Sunday, 15 May 2011

3rd Anniversary of Pauline Campbell's Death

“Remembering Pauline Campbell died May 15 2008 Suffragette for Penal Reform.”
It is three years since Pauline died so tragically. It is difficult to imagine what she would have made of the controversy going on today about the overcrowding of prisons. There is no doubt that she would have welcomed any reduction in numbers. But she wouldn’t have been happy if this went hand in hand with fewer resources to put right the appalling conditions which exist in many of our prisons.
Nothing much seems to change where children are concerned. As late as April this year Dr Margaret Atkinson, Children’s Commissioner, called on Britain to outlaw the use of physical violence on children in custody. But yet again we wonder – when will action be taken?
Pauline’s voice is sorely missed.

Monday, 2 May 2011

Remembering Chernobyl 25 Years On

Genny Bove and I held a stall at the Cross in Chester on Tuesday 26th April 2011 to remind people of the accident that happened at Chernobyl on that day 25 years ago. It was even more poignant this year following the explosion at Fukushima, Japan. The threat of nuclear disaster is still the most immediate threat to the people and the planet in this the 21st century. It is staggering that this government, for political reasons, can even contemplate a new generation of nuclear power stations and the replacement of the nuclear missile system.
As long ago as 1978 a small group of dedicated people led by Bridget Gubbins set up the Druridge Bay Campaign. Druridge Bay is a beauty spot on the Northumberland.
Coast and was threatened by the building of a nuclear power station. The common thread that brought the campaigners together was concern for the planet and the need to expose the dangers of nuclear power. No matter how much government ministers felt they were serving the national or global interest by building nuclear power stations, the campaigners could clearly see the threat of radio active waste (deadly for tens or hundreds of thousands of years), of radio active cores being cemented up on our beaches for at least 135 years, the ever present risks of accidents and the fear of living next to an outwardly innocuous building with deadly contents inside.
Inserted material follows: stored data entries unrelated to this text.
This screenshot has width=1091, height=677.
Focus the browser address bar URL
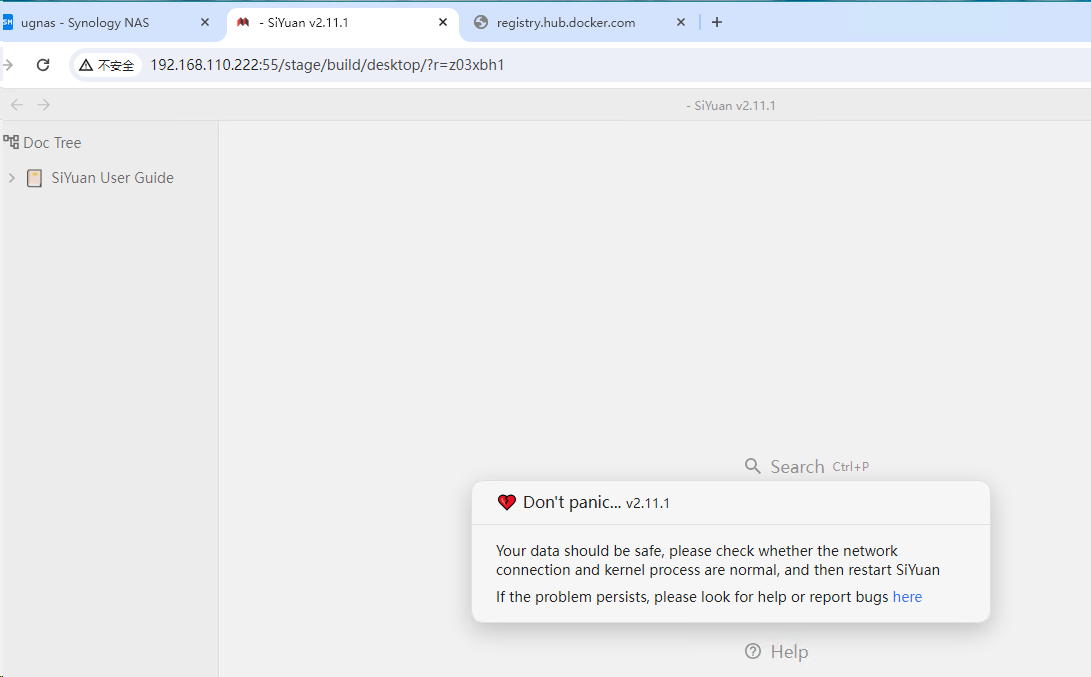[x=400, y=65]
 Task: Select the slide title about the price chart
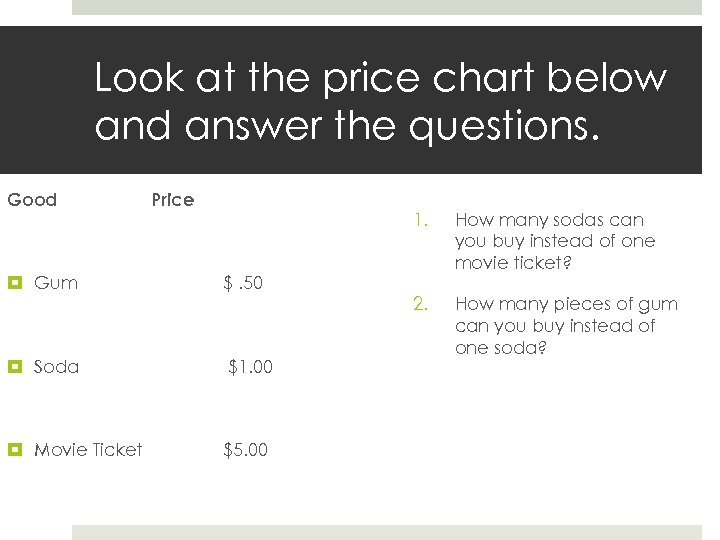pos(380,102)
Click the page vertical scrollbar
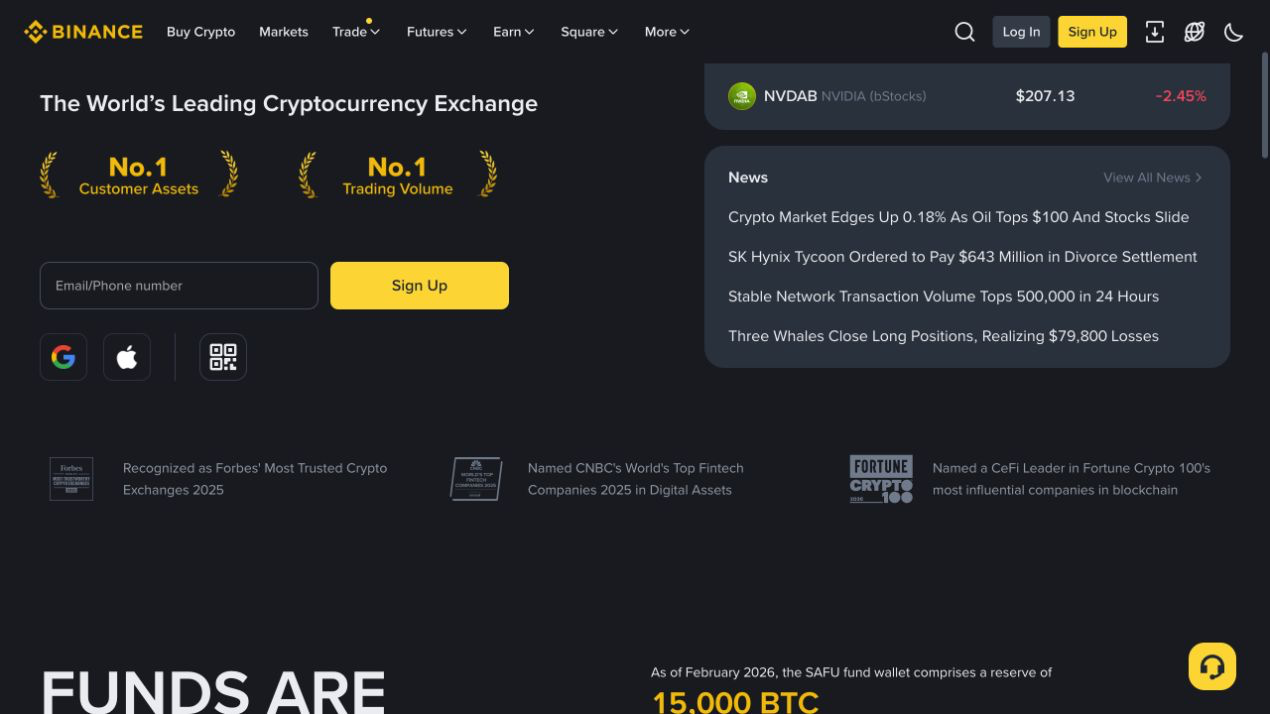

Bridget’s book “Power at Bay” was written at the end of this incredible campaign.
I think it is worth noting that Ronald Sampson wrote an article in Resurgence Nov-Dec 1979. He says “the response of the Thatcher administration to the horrifying warning from Harrisburg (Three Mile Island) has been to announce plans for the construction of a similar reactor at Druridge Bay, barely 20 miles from Newcastle on Tyne. Arrogant contempt for people, their opinions and their elemental safety could not be more brutally expressed. The government also announced plans for drilling operations at 11 different sites in England, Scotland and Wales to find deep accommodation for nuclear wastes. But they hasten to reassure us they will not be needed until the 21st century.”
It is the 21st century. Is the government to be allowed, along with the nuclear industry to play fast and loose with the future of our children and our grand children?